The Jew glanced briefly at Hunter and wiped away the tears in his eyes. “I do not grieve,” he said. “But perhaps you will understand this.” He raised the grenadoe, and inserted a short fuse.
“You had best take cover behind those bushes,” the Jew said. Hunter hid, and watched as the Jew set the bottle on a rock, lit the fuse, and ran madly to join him. Both men watched the bottle.
“What is to happen?” Hunter said.
“Watch,” the Jew said, smiling for the first time.
A moment later, the bottle exploded. Flying glass and metal blasted out in all directions. Hunter and the Jew ducked to the ground, hearing the fragments tear through the foliage above them.
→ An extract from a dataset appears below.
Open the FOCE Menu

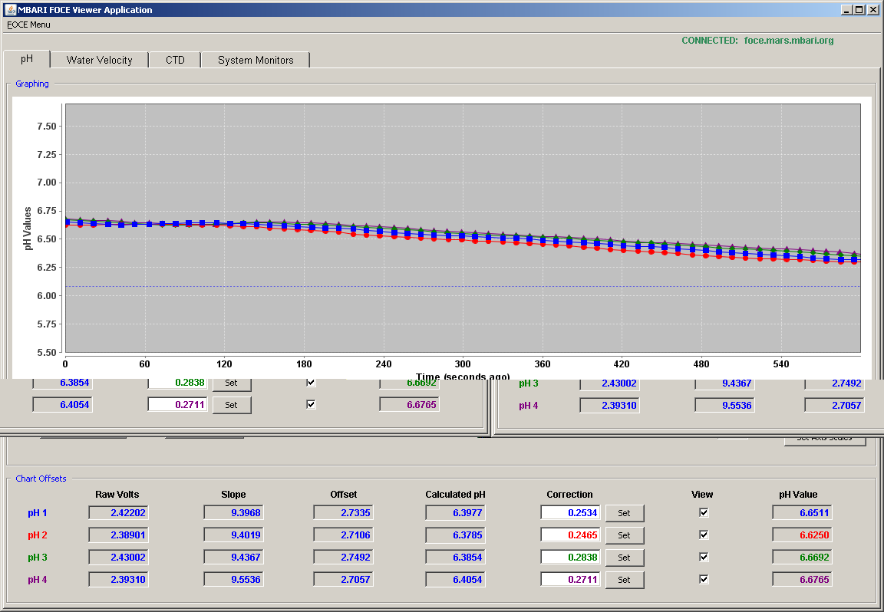tap(28, 25)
When Hunter raised his head again, he was pale. “Good God,” he said.
“Not a gentleman’s apparatus,” the Jew said. “It causes little damage to anything more solid than flesh.”
Hunter looked at the Jew curiously.
“The Don has earned such attentions,” the Jew said. “What is your opinion of the grenadoe?”
Hunter paused. His every instinct rebelled against a weapon so inhumane. Yet he was taking sixty men to capture a treasure galleon in an enemy stronghold: sixty men against a fortress with three hundred soldiers and the crew ashore, making another two or three hundred.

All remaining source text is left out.